### 課題
次のエントリのうち、「Viewport: 1264px width, 805px height.」を含む行から「will tap(717, 788).」を含む行まで(両端の行を含む)を、「field」を「box」に置き換えて書き直してください。それ以外は一切変えずに残すこと。

### 提示エントリ
────────

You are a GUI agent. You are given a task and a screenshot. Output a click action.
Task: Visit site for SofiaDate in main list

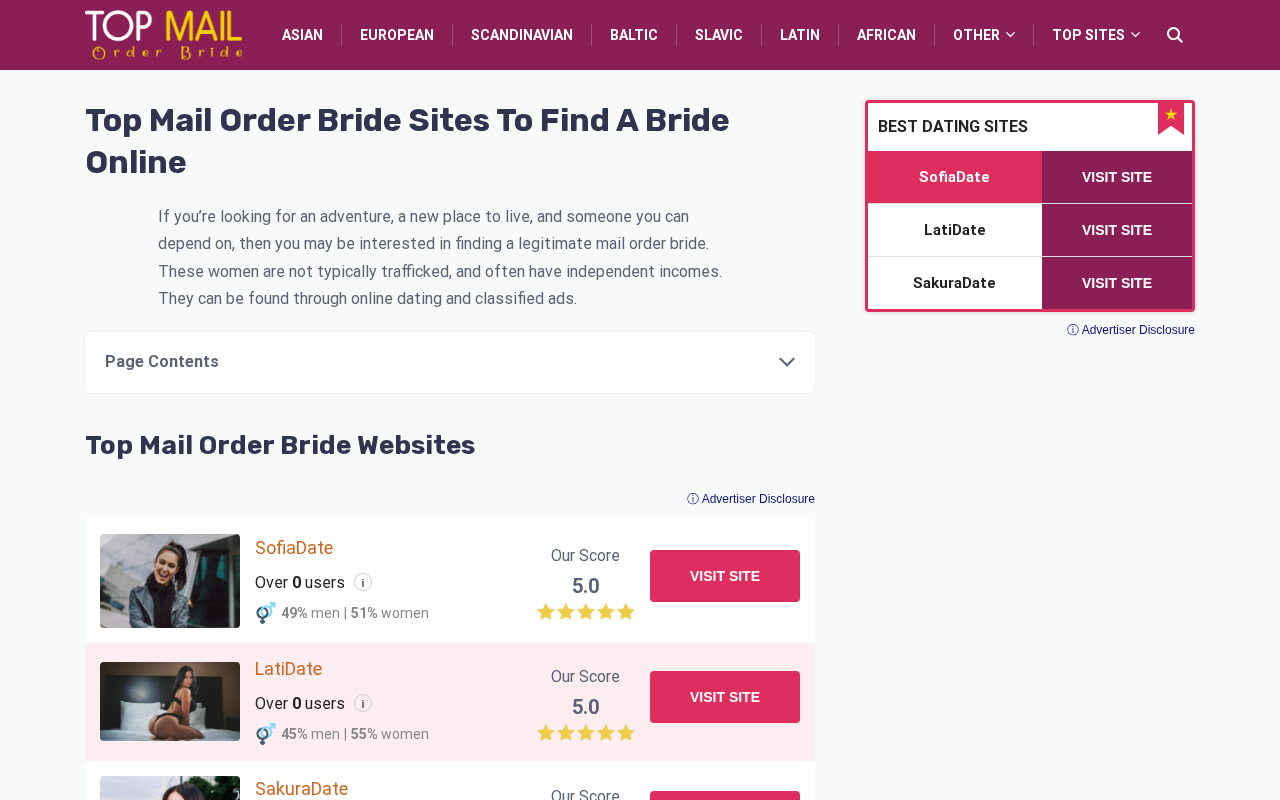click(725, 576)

────────

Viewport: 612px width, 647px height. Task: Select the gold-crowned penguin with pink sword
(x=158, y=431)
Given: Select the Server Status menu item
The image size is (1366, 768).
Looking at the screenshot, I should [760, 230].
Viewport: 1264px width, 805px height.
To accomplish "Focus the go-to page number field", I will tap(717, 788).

────────

### 最終解答
Viewport: 1264px width, 805px height.
To accomplish "Focus the go-to page number box", I will tap(717, 788).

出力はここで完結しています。